Garry McLean, the lead plaintiff in the class action lawsuit over abuses endured by students at Indian Day Schools, wants to make it easier for Northerners to file claims.

Former students who attended any of dozens of day schools in the North could be eligible for compensation

Garry McLean, the lead plaintiff in the Indian Day School court action, presents moccasins to Crown-Indigenous Relations Minister Carolyn Bennett after the announcement of an agreement-in-principle last week. (Jorge Barrera/CBC)

The lead plaintiff in a class action lawsuit over abuses endured by students at Indian Day Schools wants to make it easier for northerners to file claims.

"We're not going to make the same mistakes we did in residential school, where people had to relive what happened to them," Garry McLean, the lead plaintiff, said at the Dene Nation headquarters in Yellowknife on Monday.

McLean met with chiefs in the Northwest Territories this week, on the invitation of Dene National Chief Norman Yakeleya.

The meeting to discuss how former students can make claims happened just days after the federal government announced an agreement-in-principle on Indian Day School litigation.

It's a good win for the families and it's good win for our culture.- Dene National Chief Norman Yakeleya

The agreement includes individual compensation for harms related to federally-run day schools, as well as $200 million for healing, education, language and commemoration.

The day schools were separate from residential schools and weren't included in the Indian Residential School Settlement.

According to Gowling WLG, the law firm representing survivors, Indigenous children all over Canada were forced to attend Indian Day Schools under the Indian Act.  

Norman Yakeleya at the Dene National Assembly. Yakeleya invited Gary McLean to meet with chiefs in the Northwest Territories. (John Last/CBC)

Former students suffered abuses similar to children at residential schools, said Robert Winogron, a lead lawyer on the class action.

They experienced physical, sexual and psychological abuse by adults who were supposed to be caring for them, as well as the loss of language and culture, he said.

There were just under 720 federally-run day schools in Canada. Though the list is still being refined, Winogron estimates that between 70 and 100 of those schools were in northern Canada.

The class action covers former students who are Inuit, Mé​tis and First Nations. Winogron said between 120,000 and 140,000 former students are alive today.

"This is the last really large remaining piece in all of childhood Indigenous claims," he said.

"So it's a very important — and I would say historic — piece to deal with reconciling the harms that these students suffered for all of these years, all of these decades." 

Garry McLean met with chiefs at the Dene Nation offices in Yellowknife on Monday. (Steve Silva/CBC)

'Money is not the answer'

McLean went to Dog Creek Day School at Lake Manitoba First Nation, starting at age seven.

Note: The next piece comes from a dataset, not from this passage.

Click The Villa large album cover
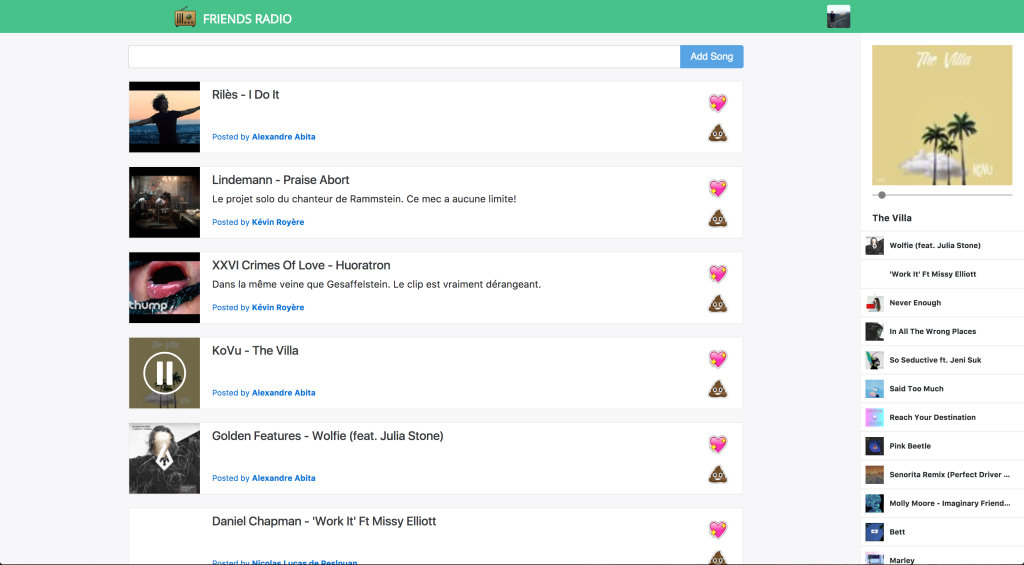1024x565 pixels. 941,115
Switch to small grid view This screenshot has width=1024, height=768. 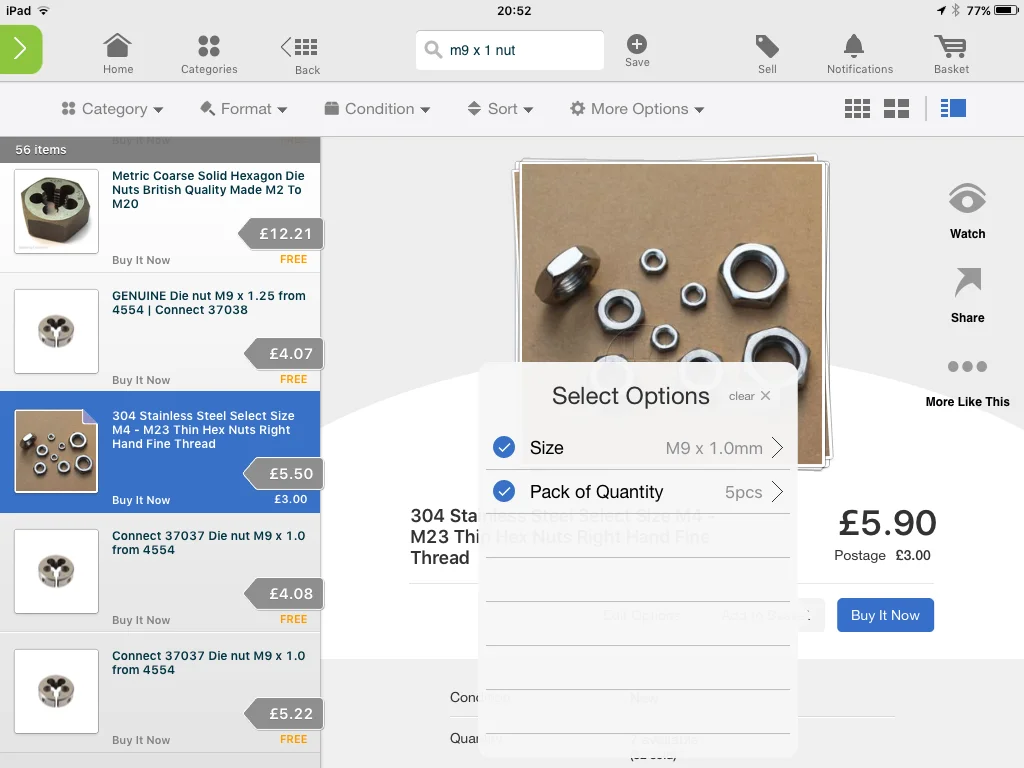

He said the agreement-in-principle means the federal government is acknowledging the wrongs it committed against children, their families and their communities.

"At the same time, I know money is not the answer," he said.

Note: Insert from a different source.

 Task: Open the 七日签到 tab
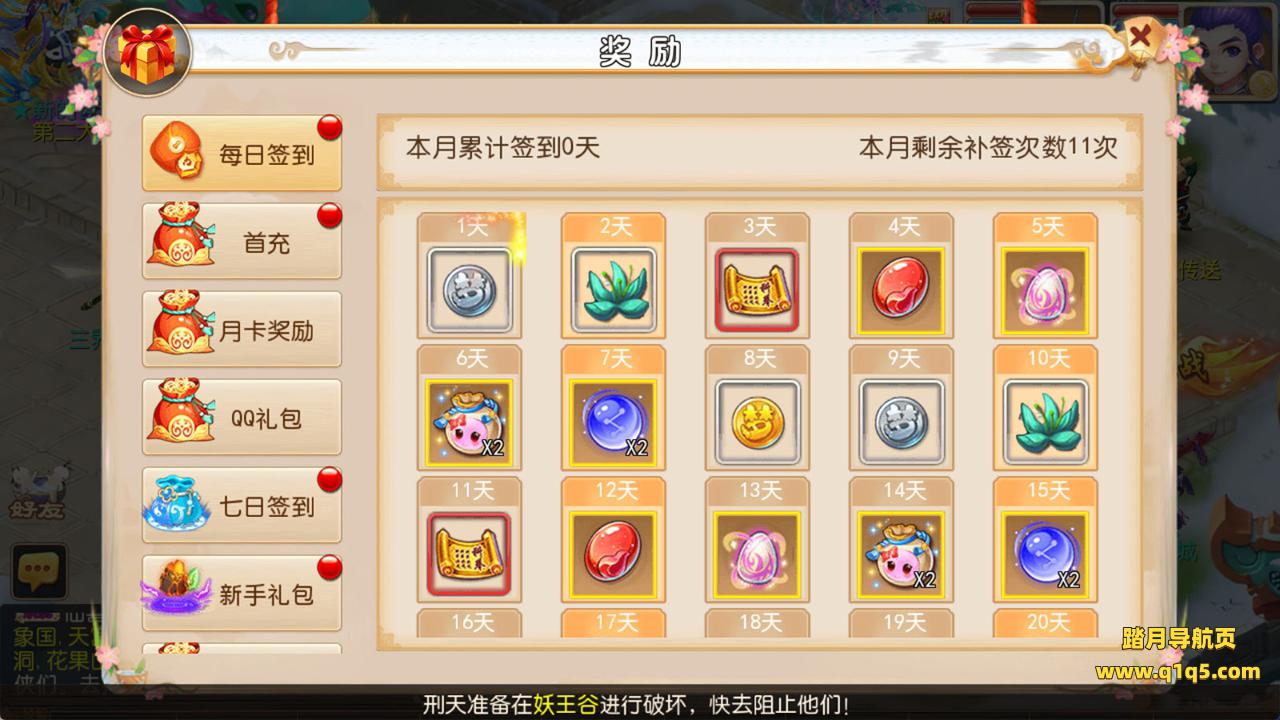click(x=242, y=506)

"It doesn't matter how much money I got, there's no way I can replace the memories about how I get my mouth washed with Sunlight soap because I couldn't speak English. I got strapped because I couldn't speak English. I got humiliated because I couldn't speak English."

Chief Yakeleya called last week's announcement a "good win for the students."

"It's a good win for the families and it's good win for our culture, the Dene culture," he said.

There is no dollar amount mentioned in the statement of claim, said Winogron. More details are likely to come out in January.

Winogron said the hope is a settlement will be reached by the spring.